„Aufgrund der Corona-Epidemie wird Asylwerbern die Einreise verweigert, wenn sie kein gültiges Gesundheitszeugnis vorweisen können“, bestätigte der Generalsekretär des Innenministeriums, Helmut Tomac, am Freitag der österreichischen Nachrichtenagentur APA. Zuvor hatte die „Kronen Zeitung“ darüber berichtet.

Innenminister Karl Nehammer (ÖVP) hatte am Vormittag in einer Pressekonferenz erklärt, zuletzt hätten nur einige wenige Flüchtlinge Asyl beantragt. Er sprach von „maximal zwölf pro Tag“.

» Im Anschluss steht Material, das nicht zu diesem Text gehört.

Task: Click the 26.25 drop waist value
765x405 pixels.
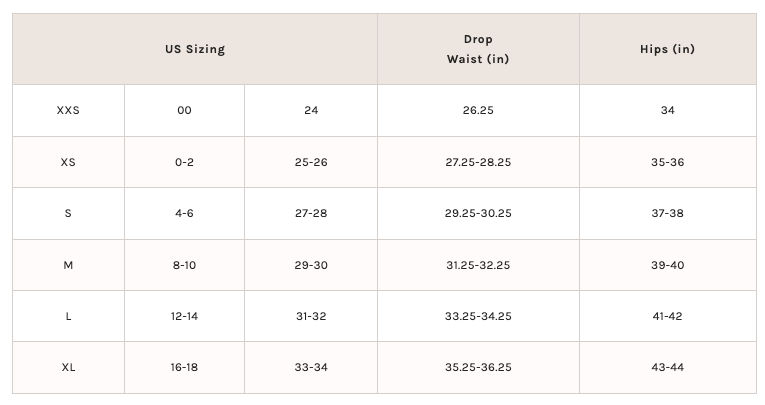Action: tap(478, 110)
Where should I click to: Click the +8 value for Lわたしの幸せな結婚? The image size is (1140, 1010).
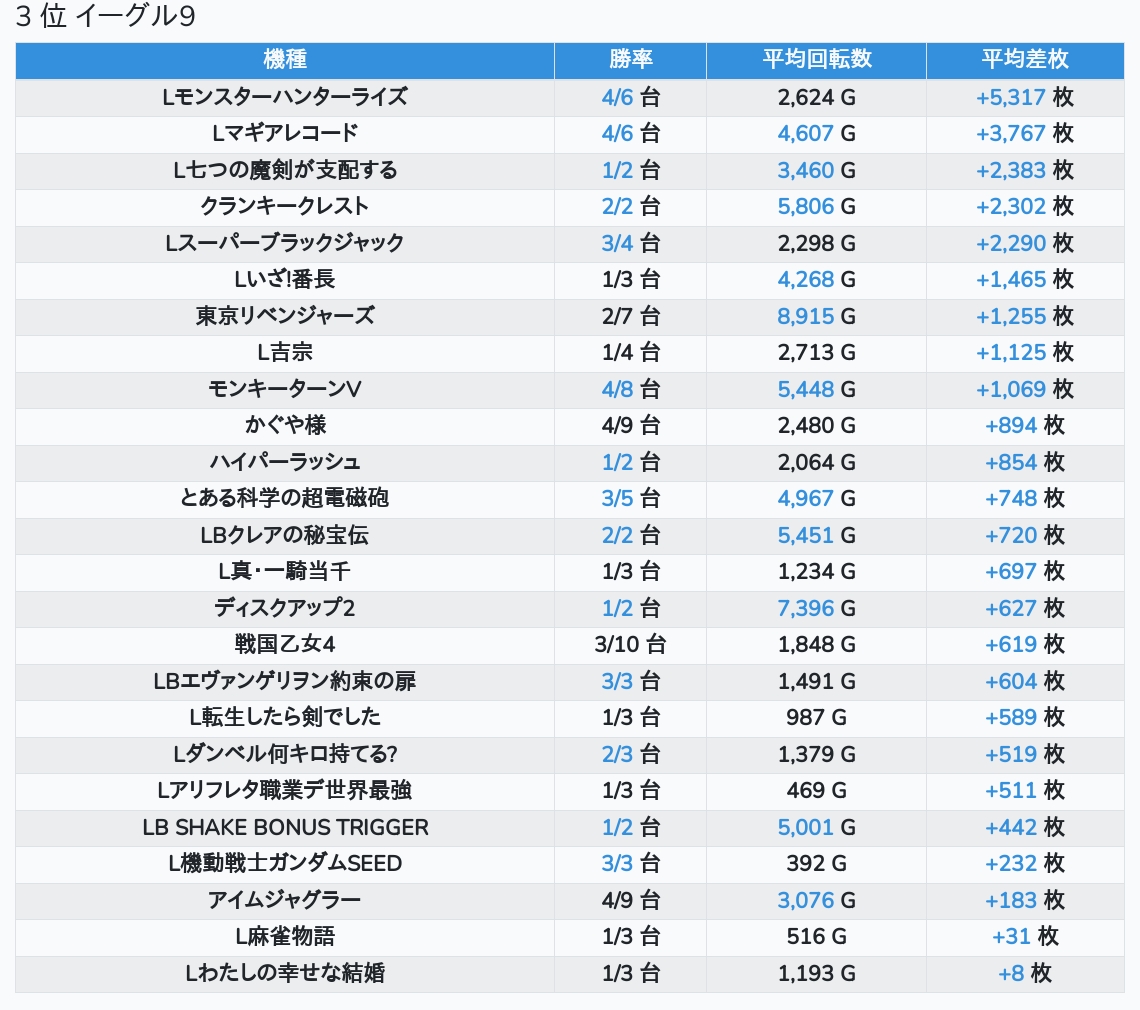[1012, 973]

Vor zwei Wochen teilte Österreich bereits mit, dass Staatsbürger aus Deutschland, aus der Schweiz, Liechtenstein und Italien nur noch mit einem Gesundheitszeugnis nach Österreich einreisen dürften. Das ärztliche Attest soll bescheinigen, dass die Einreisenden nicht mit dem Coronavirus infiziert sind, und es darf nicht älter als vier Tage sein.

Für österreichische Staatsbürger bzw. Personen mit Haupt- oder Nebenwohnsitz im Bundesgebiet bleibt die Einreise weiter möglich. Sie müssen sich in Österreich allerdings für 14 Tage in häusliche Quarantäne begeben.

Kurz gegen Aufnahme von Flüchtlingen

Anfang März hatte sich der österreichische Bundeskanzler, Sebastian Kurz, gegen die Aufnahme neuer Flüchtlinge ausgesprochen. Österreich sei ohnehin eines der am stärksten betroffenen EU-Länder, betonte Kurz. Stattdessen plädierte der Kanzler für die Integration der Migranten, die bereits im Land seien.

„Wir haben zum Beispiel 30.000 arbeitslose Asylberechtigte, wo es gut wäre, die in den Arbeitsmarkt zu bringen“, sagte Kurz damals. Unter anderem hatte Kurz vor schwerwiegenden Folgen gewarnt, die ein Versagen des EU-Außengrenzschutzes in der neuen Migrationskrise nach sich ziehen könnte.